Corona-Virus: FIA behält die Situation scharf im Auge

Von Mathias Brunner
Formel 1
Das Corona-Virus mit Ursprung in China macht den Menschen Angst

Das Corona-Virus mit Ursprung in China macht den Menschen Angst

​Das Corona-Virus hält die Welt in Atem: Stand 30. Januar sind in China an die 8000 Menschen mit dem Virus inifiziert, die Zahl der Todesfälle nähert sich 200. Der Autoverband FIA meldet sich zu Wort.

Ende 2019 fielen den chinesischen Mitarbeitern der Weltgesundheits-Organisation WHO vermehrt Fälle von Lungenentzündungen in der Region der Wirtschaftsmetropole Wuhan auf.
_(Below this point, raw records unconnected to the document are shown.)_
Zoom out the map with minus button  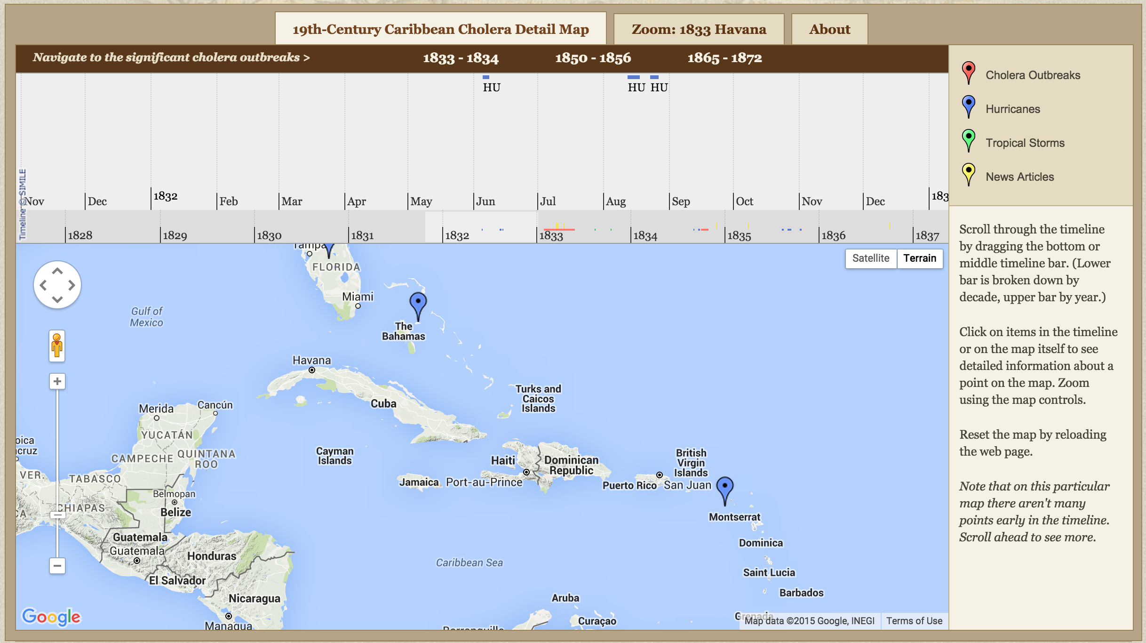click(57, 565)
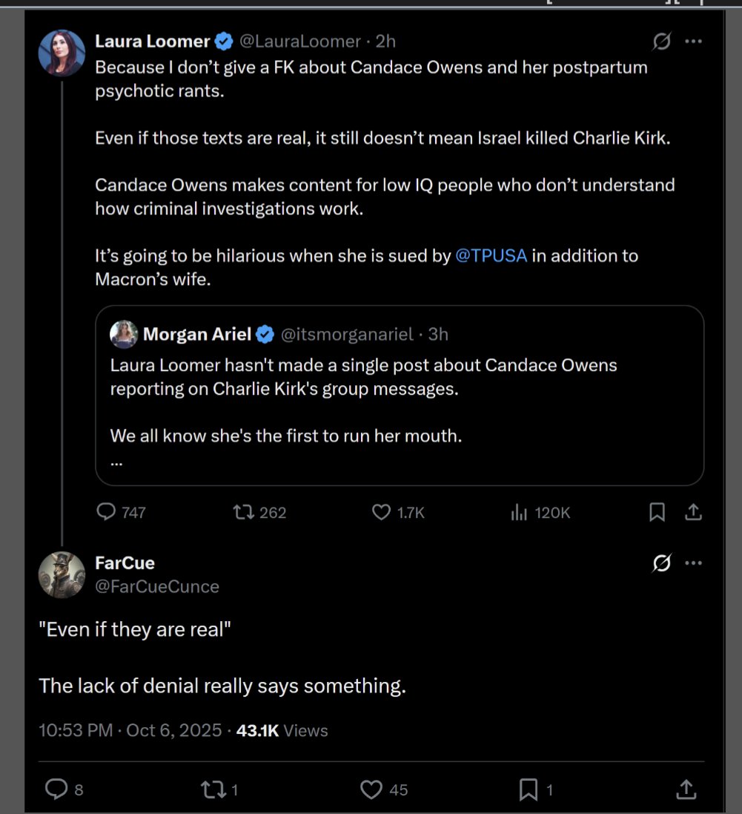
Task: Open more options on Laura Loomer's post
Action: tap(694, 42)
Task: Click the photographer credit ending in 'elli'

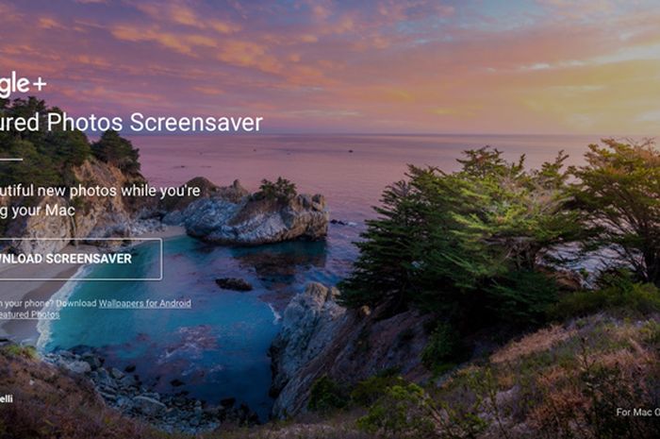Action: pyautogui.click(x=6, y=398)
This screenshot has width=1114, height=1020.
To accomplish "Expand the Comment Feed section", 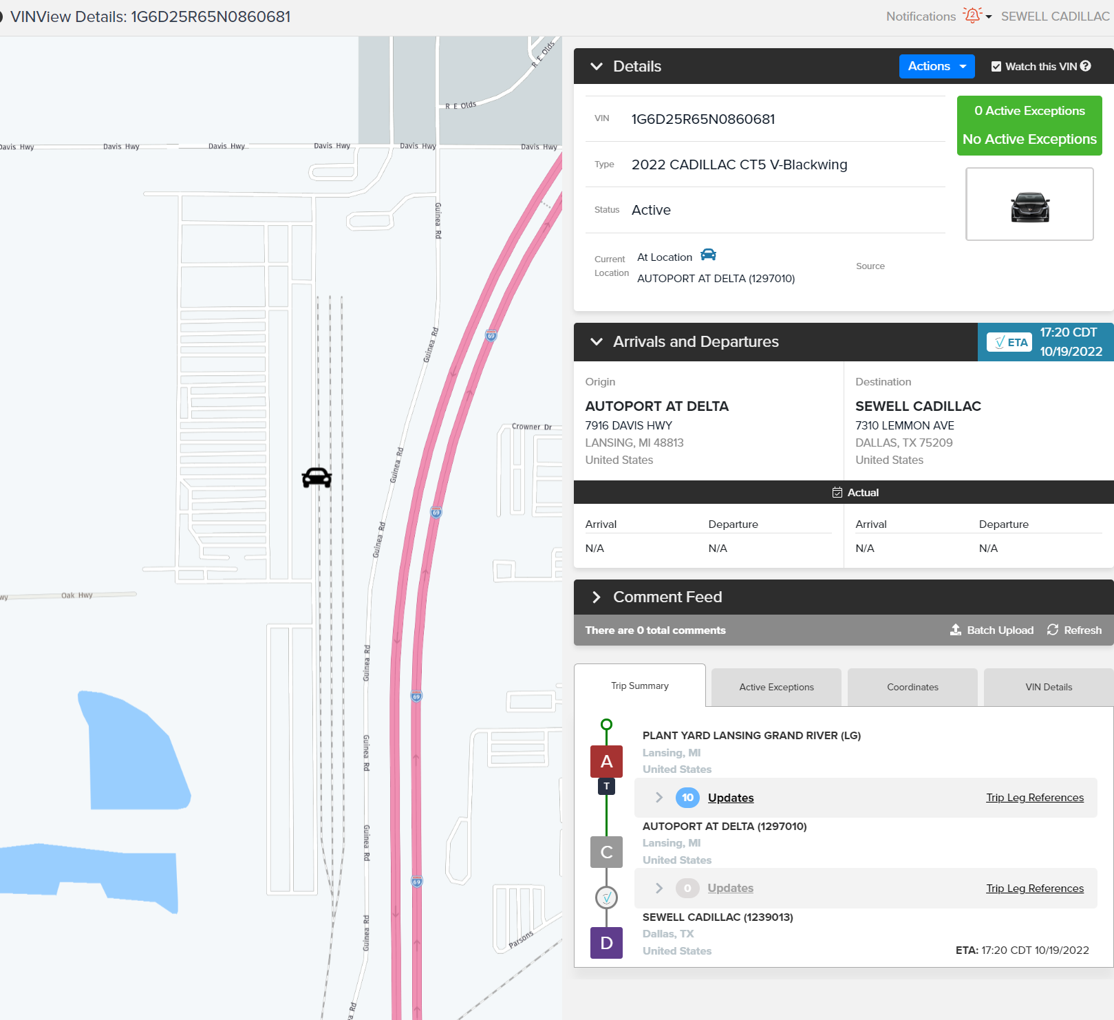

Als Quelle des festgestellten Erregers wird ein Lebensmittelmarkt vermutet, wo neben Fisch und Meeresfrüchten auch exotische Tiere verkauft werden, das Erbgut des Virus deutet auf Fledermäuse hin. Angeblich von jenem Markt aus breitet sich die Erkrankung aus.

Ende Januar sind weltweit fast 8000 Menschen infiziert, an die 200 Menschen sind verstorben. Einige Fluggesellschaften wie die Lufthansa, Swiss oder die British Airways haben den Flugbetrieb nach China eingestellt. Firmen wie Toyota oder Ikea haben Werke geschlossen, Unternehmen wie Apple spüren bereits Lieferengpässe für Bauteile.

Der Autoverband FIA meldet sich am Donnerstag so zu Wort: «Die FIA beobachtet die Situation um den Ausbruch des Corona-Virus überhaus aufmerksam. Sie steht in engem Kontakt mit Behörden und Landesverhänden, unter der Leitung des führenden medizinischen Präsidenten der FIA, Professor Gérard Saillant. Die FIA wird in den kommenden Wochen weiter abschätzen, welche Auswirkungen der Ausbruch der Krankheit auf den Rennplan hat. Falls notwendig werden alle Massnahmen ergriffen, um Publikum und Motorsportgemeinde zu schützen.»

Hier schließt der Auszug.